A block of data:
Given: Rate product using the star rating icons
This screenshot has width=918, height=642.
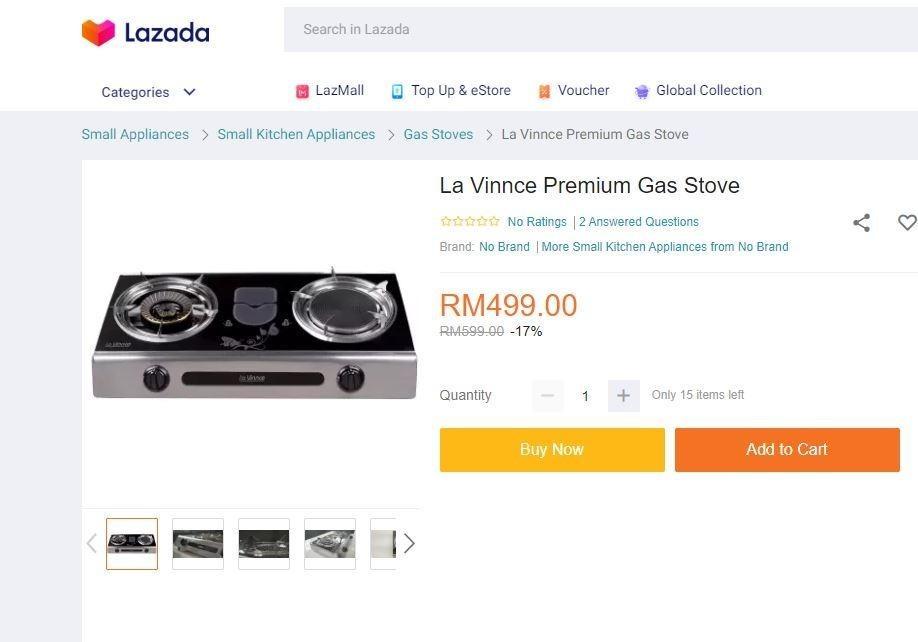Looking at the screenshot, I should (470, 222).
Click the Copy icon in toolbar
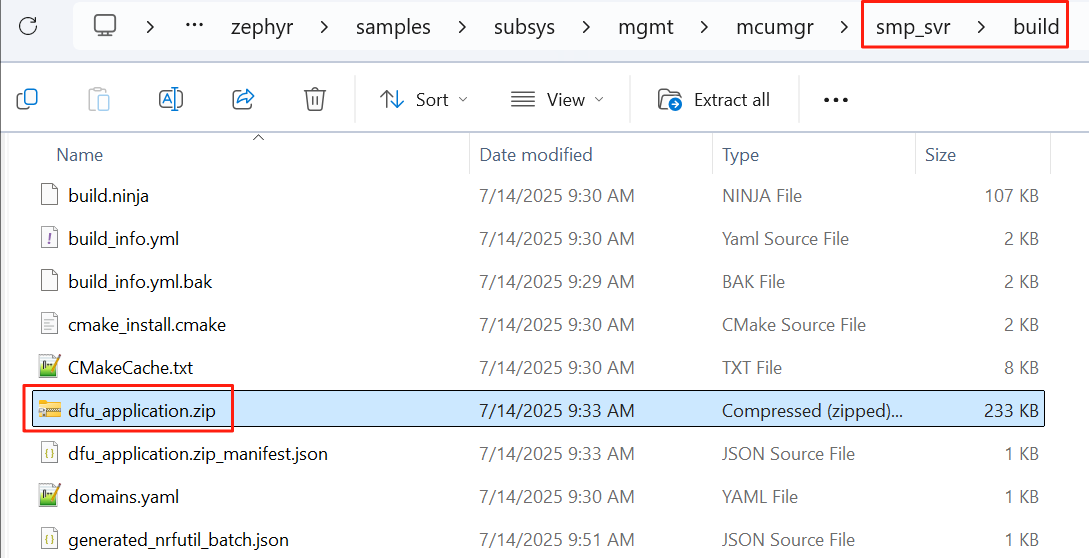Screen dimensions: 1089x558 [x=27, y=99]
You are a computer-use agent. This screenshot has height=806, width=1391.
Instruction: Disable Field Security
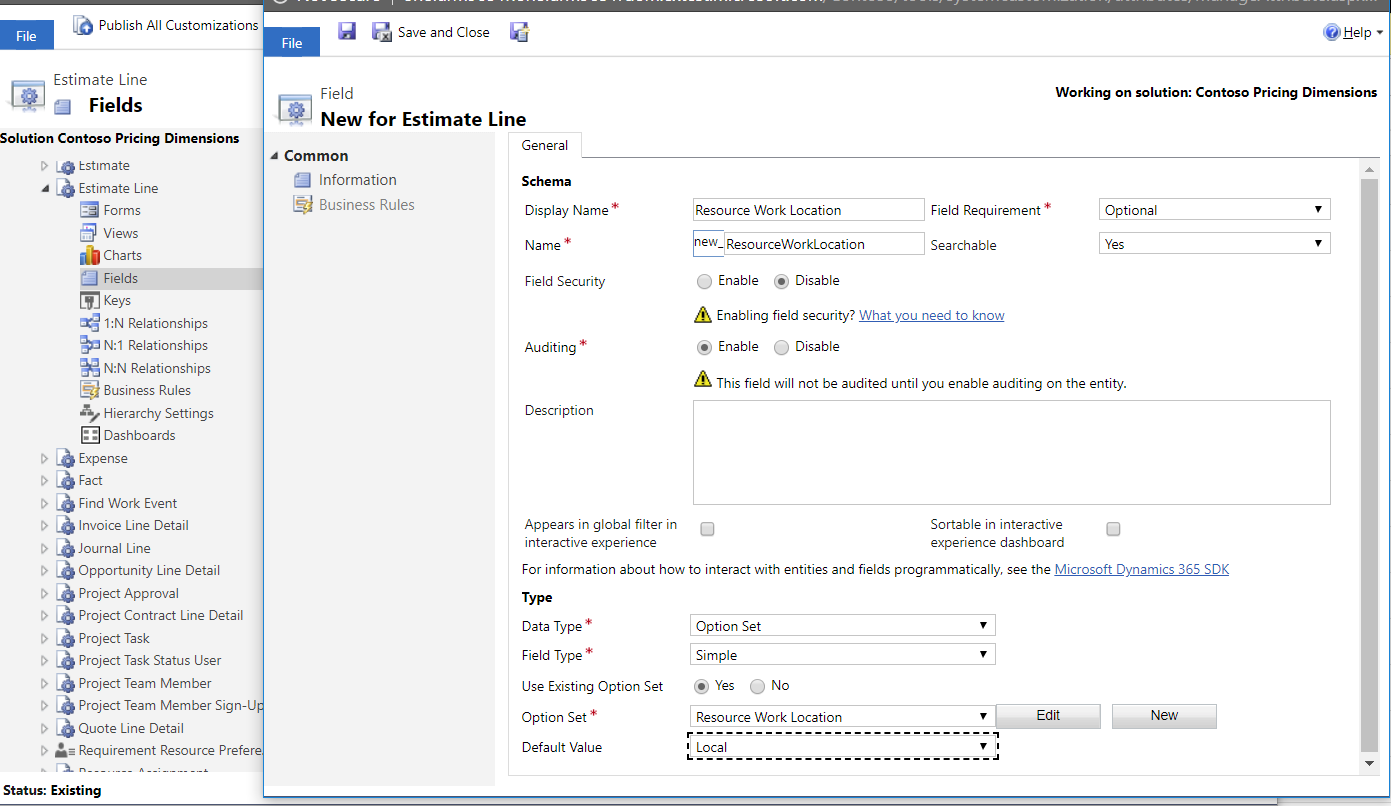pyautogui.click(x=782, y=280)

■ **Task requirements**:
Render every line of the data above as a numbered list, omitting blank lines and leaving the pictures out.

■ **Complete output**:
1. Given: Rate product using the star rating icons
2. This screenshot has width=918, height=642.
3. Looking at the screenshot, I should (470, 222).
4. Click the Copy icon in toolbar
5. Screen dimensions: 1089x558 [x=27, y=99]
6. You are a computer-use agent. This screenshot has height=806, width=1391.
7. Instruction: Disable Field Security
8. pyautogui.click(x=782, y=280)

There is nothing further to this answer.